■ MATERIAL FOR THIS TASK
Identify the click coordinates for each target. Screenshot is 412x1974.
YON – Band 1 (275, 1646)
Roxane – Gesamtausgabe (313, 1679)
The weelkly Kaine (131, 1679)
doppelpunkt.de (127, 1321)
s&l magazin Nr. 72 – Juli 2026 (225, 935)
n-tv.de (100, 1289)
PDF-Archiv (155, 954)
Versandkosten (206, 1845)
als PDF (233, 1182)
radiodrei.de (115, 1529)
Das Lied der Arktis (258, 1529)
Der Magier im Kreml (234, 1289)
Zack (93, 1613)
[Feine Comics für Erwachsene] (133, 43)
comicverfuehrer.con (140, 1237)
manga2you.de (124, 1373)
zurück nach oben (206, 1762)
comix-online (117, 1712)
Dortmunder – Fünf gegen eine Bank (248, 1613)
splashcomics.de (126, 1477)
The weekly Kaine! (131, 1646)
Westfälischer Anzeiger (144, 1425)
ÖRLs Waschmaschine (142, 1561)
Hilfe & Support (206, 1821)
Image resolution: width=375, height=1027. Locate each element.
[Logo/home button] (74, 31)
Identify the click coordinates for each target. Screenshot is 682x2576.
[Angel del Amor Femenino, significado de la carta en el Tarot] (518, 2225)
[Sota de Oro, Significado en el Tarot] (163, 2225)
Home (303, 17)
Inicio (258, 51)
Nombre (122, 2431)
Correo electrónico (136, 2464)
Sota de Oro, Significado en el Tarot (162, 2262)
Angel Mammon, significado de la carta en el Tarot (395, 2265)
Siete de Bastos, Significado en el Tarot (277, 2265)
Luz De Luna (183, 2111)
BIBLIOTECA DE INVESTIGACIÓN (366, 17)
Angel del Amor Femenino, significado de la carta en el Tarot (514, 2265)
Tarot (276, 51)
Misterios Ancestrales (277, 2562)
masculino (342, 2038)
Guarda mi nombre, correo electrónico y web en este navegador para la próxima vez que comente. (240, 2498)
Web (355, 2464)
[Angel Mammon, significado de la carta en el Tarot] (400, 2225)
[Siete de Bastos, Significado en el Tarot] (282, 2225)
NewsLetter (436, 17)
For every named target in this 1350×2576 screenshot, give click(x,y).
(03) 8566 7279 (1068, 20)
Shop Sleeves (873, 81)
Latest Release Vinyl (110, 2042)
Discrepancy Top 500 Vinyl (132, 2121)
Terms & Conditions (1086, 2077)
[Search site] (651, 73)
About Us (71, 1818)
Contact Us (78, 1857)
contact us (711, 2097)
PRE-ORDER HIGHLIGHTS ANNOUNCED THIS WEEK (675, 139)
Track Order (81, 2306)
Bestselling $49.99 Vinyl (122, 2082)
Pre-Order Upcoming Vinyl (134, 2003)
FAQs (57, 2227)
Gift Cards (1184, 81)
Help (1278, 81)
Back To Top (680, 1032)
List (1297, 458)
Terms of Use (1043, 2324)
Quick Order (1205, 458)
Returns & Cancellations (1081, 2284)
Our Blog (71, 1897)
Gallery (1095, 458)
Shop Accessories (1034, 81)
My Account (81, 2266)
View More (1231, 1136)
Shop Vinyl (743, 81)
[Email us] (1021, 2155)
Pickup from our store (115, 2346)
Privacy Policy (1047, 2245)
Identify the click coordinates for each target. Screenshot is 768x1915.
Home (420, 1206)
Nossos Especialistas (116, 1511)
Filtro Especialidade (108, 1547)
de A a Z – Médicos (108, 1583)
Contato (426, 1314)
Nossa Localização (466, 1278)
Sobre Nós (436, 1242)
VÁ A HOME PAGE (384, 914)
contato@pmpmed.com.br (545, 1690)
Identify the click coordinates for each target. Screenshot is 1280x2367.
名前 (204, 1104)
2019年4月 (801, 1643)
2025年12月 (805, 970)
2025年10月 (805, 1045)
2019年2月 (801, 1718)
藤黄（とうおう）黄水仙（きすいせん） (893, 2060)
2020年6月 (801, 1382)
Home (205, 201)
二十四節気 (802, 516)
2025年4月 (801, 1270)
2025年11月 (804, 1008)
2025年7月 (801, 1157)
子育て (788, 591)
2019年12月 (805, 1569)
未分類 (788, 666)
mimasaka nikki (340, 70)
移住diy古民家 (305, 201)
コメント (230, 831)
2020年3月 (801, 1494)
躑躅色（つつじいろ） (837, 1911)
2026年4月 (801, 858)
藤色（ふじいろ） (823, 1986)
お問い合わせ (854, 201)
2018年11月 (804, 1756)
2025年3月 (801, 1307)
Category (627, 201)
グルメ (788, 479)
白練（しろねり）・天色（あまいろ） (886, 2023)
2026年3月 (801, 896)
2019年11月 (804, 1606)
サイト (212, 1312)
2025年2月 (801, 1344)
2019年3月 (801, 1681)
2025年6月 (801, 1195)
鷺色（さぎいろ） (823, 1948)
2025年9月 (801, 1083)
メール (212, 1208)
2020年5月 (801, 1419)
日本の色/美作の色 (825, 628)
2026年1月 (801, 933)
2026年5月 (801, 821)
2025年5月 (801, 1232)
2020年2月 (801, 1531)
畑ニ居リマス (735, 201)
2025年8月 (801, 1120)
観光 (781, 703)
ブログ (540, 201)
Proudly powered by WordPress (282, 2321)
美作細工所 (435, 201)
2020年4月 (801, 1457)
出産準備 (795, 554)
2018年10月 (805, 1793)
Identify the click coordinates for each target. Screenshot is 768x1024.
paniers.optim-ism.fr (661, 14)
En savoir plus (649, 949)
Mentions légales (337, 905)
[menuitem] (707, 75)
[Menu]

■ WHAT IS REQUIRED
Taking the entries above, write out exactly the lines starting with the line containing "[Sota de Oro, Significado" and going on through the line containing "masculino (342, 2038)", both included, and nothing else.

■ TASK RESPONSE
[Sota de Oro, Significado en el Tarot] (163, 2225)
Home (303, 17)
Inicio (258, 51)
Nombre (122, 2431)
Correo electrónico (136, 2464)
Sota de Oro, Significado en el Tarot (162, 2262)
Angel Mammon, significado de la carta en el Tarot (395, 2265)
Siete de Bastos, Significado en el Tarot (277, 2265)
Luz De Luna (183, 2111)
BIBLIOTECA DE INVESTIGACIÓN (366, 17)
Angel del Amor Femenino, significado de la carta en el Tarot (514, 2265)
Tarot (276, 51)
Misterios Ancestrales (277, 2562)
masculino (342, 2038)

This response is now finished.